(Beginning of Information supplied)

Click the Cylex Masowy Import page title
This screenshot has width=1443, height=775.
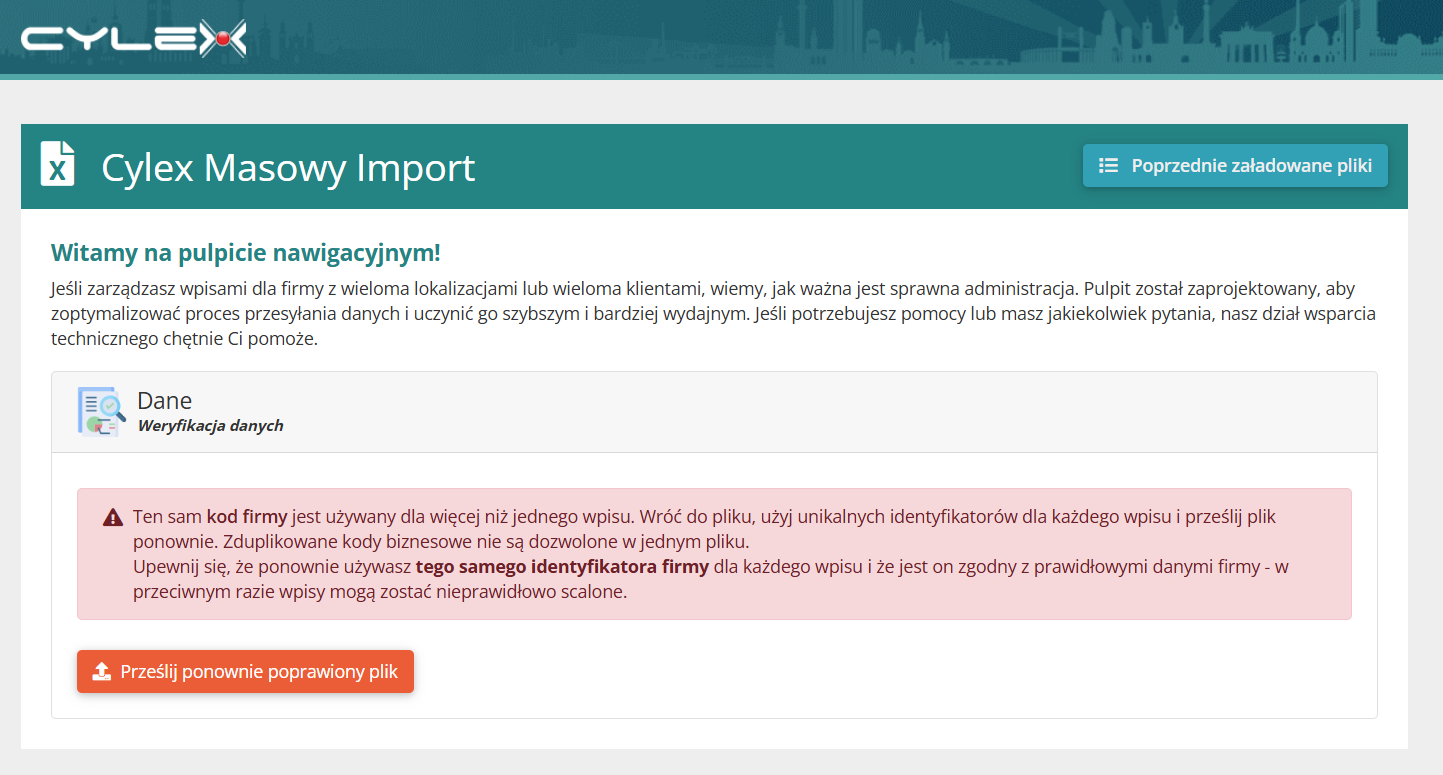point(288,167)
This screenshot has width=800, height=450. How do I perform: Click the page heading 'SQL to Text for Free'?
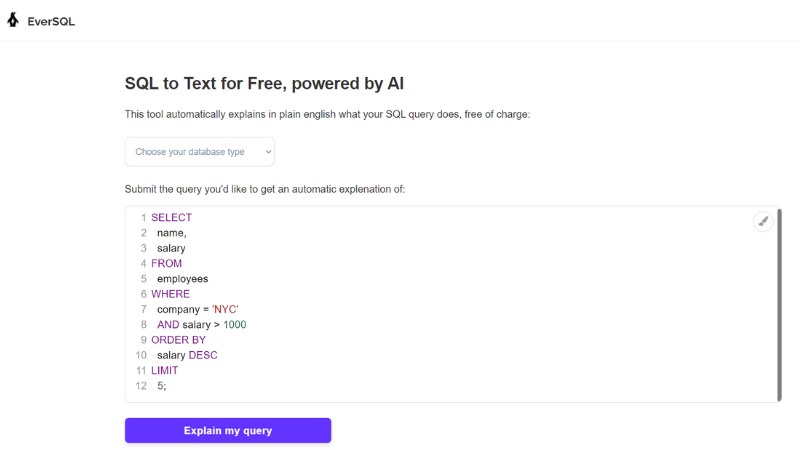coord(206,83)
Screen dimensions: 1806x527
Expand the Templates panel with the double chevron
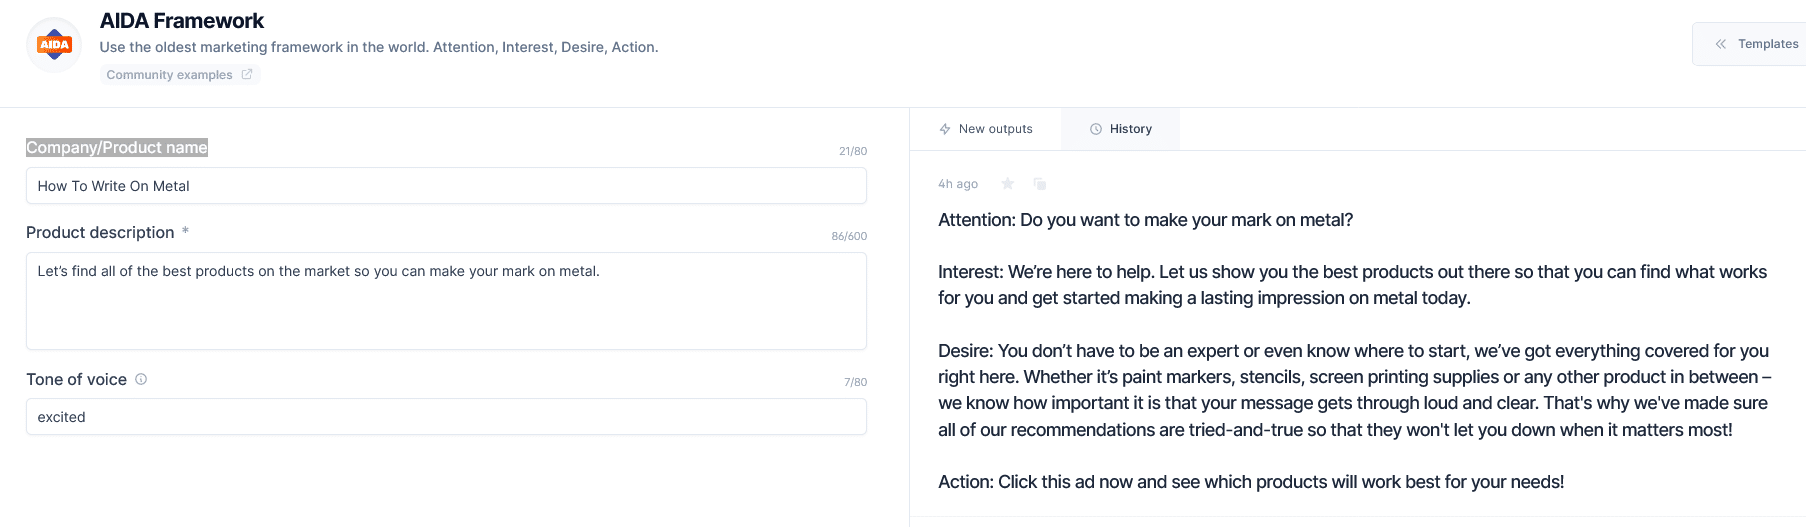tap(1720, 44)
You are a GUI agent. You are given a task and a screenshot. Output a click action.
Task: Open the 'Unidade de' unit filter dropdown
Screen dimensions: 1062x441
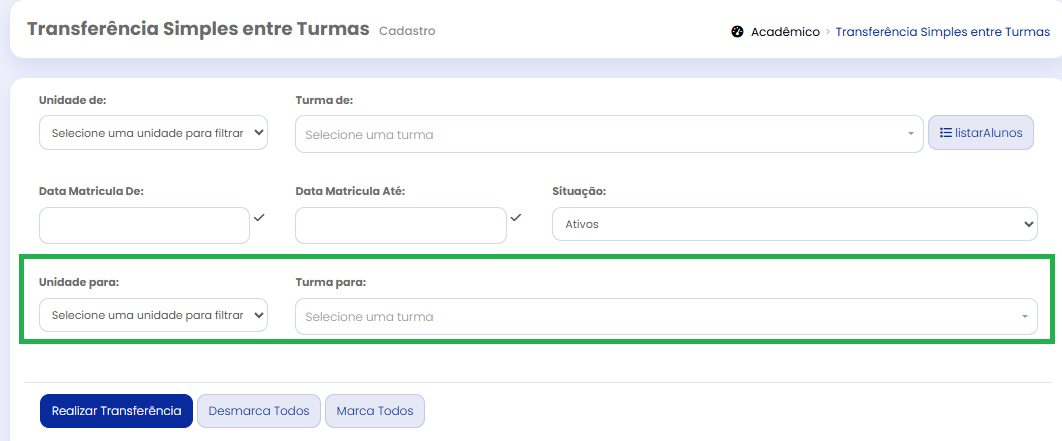[x=153, y=132]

(End of Information supplied)

● **What you are asked to do**
All lines from the one with "Task: Open the" through the end of the records above must be reproduced exactly, both ends included, and the pictures must be left out.

● **Task result**
Task: Open the 'Unidade de' unit filter dropdown
Screen dimensions: 1062x441
[x=153, y=132]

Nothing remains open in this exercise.